File type classifier for the Karton framework.
Entrypoint for samples. Classifies type of samples labeled as kind: raw
,
which makes them available for subsystems that receive samples with specific
type only (e.g. raw
=> runnable:win32:exe
)
Author: CERT.pl
Maintainers: psrok1, msm, nazywam
Consumes:
{
"type": "sample",
"kind": "raw"
"payload": {
"magic": "output from 'file' command",
"sample": <Resource>
}
}
Produces:
{
"type": "sample",
"stage": "recognized",
"kind": "runnable" # Executable format default for OS platform
|| "document" # Office document
|| "archive" # Archive containing samples (zip, e-mails)
|| "dump" # Dump from sandbox
|| "script", # Script (js/vbs/bat...)
|| "misc", # No platform or extension
"platform": "win32"
|| "win64"
|| "linux"
|| "android",
|| "macos",
|| "freebsd",
|| "netbsd",
|| "openbsd",
|| "solaris",
"extension": "*", # Expected file extension
"mime": "*", # Expected file mimetype
... (other fields are derived from incoming task)
}
Warning the output mime
field is not deterministic across libmagic versions and can change depending on the version you're using. We don't recommend creating consumers that listen on it directly.
First of all, make sure you have setup the core system: https://github.com/CERT-Polska/karton
Then install karton-classifier from PyPi:
$ pip install karton-classifier
$ karton-classifier
Since karton-classifier v2.1.0 it's possible to extend the classifier logic using YARA rules.

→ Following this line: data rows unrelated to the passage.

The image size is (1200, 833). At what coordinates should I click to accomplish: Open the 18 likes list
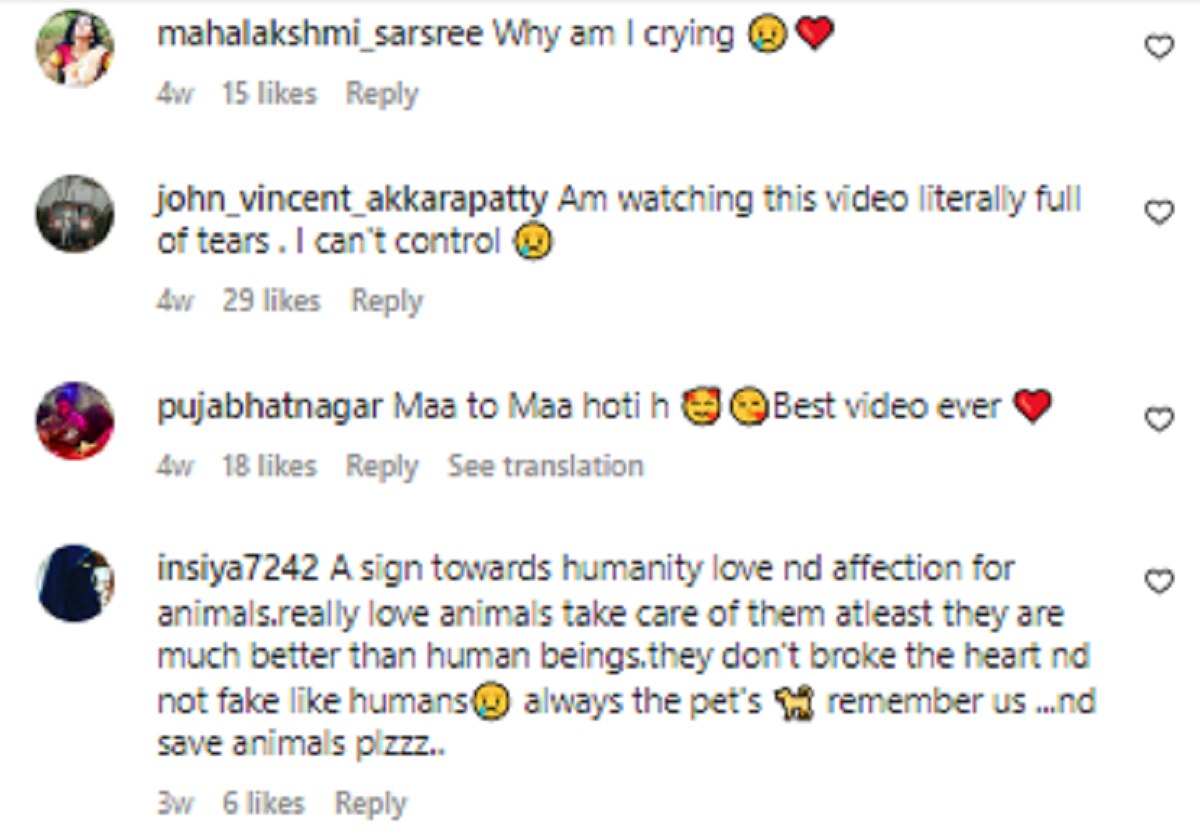click(x=269, y=466)

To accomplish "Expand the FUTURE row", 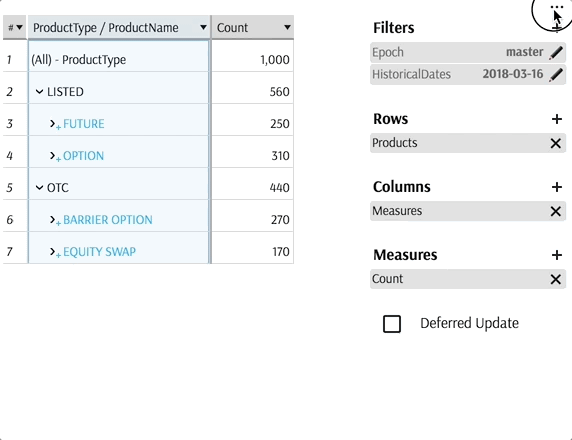I will tap(53, 124).
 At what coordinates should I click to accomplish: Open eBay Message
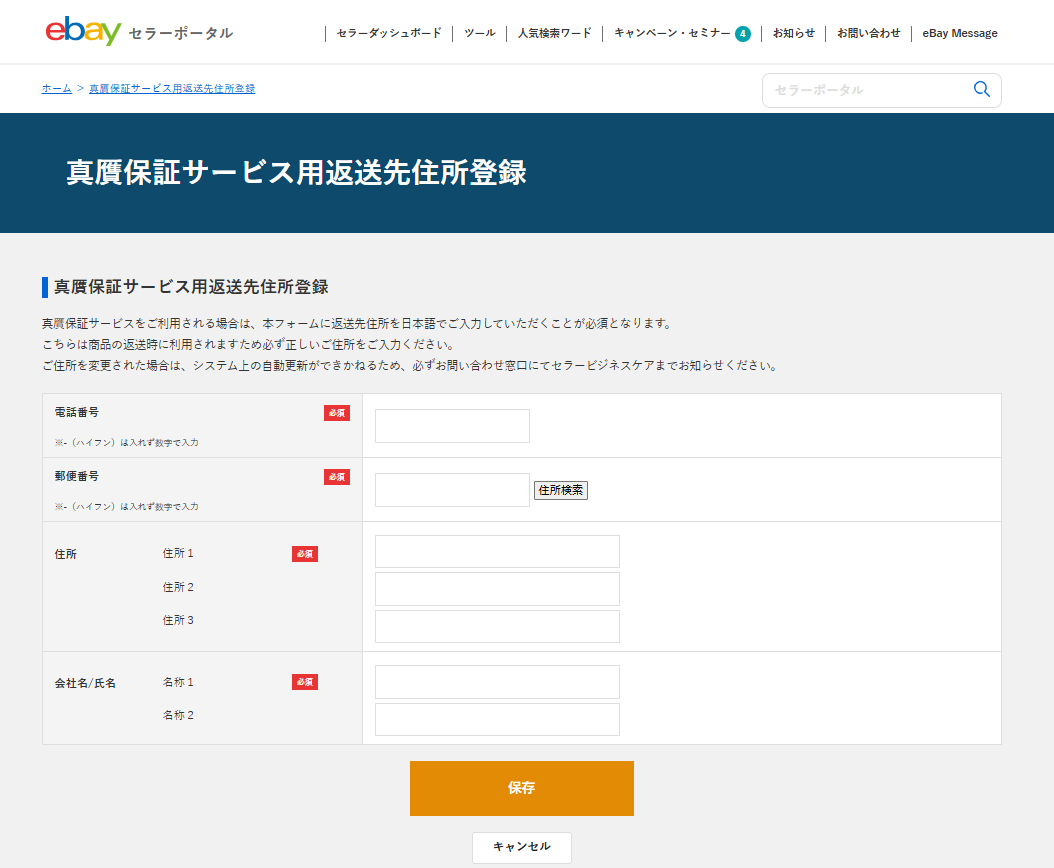[x=959, y=32]
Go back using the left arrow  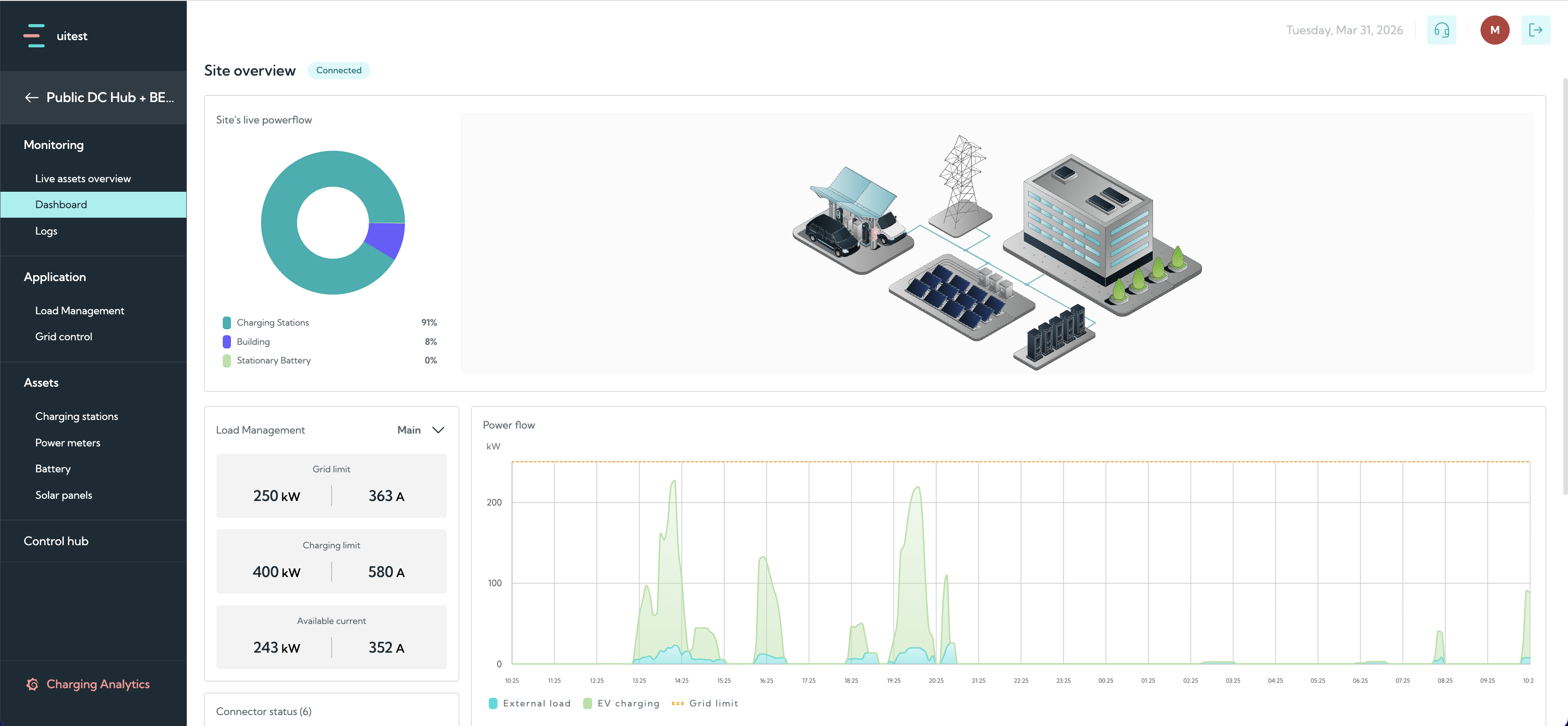[31, 97]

You can enable it by passing --yara-rules
with the path to the directory containing the rules. Each rule has to specify the resulting kind
using the meta section. Other meta-attributes (platform
and extension
) are supported but optional. A working rule looks like this:
rule pe_file
{
meta:
description = "classifies incoming windows executables"
kind = "runnable"
platform = "win32"
extension = "exe"
strings:
$mz = "MZ"
condition:
$mz at 0 and uint32(uint32(0x3C)) == 0x4550
}
Some caveats to consider:
- Classifier will still process files normally, so in some cases it may report the same file twice.
- Classifier will report all matching Yara rules (so N matches on a single file will create N tasks)
- The outgoing task includes the matched rule name in
rule-name
in the task header - All Yara rules must have a
.yar
extension. All other files in the specified directory are ignored. In particular,.yara
extension is not supported. - Directories are not supported too - all Yara rules must reside directly in the specified directory.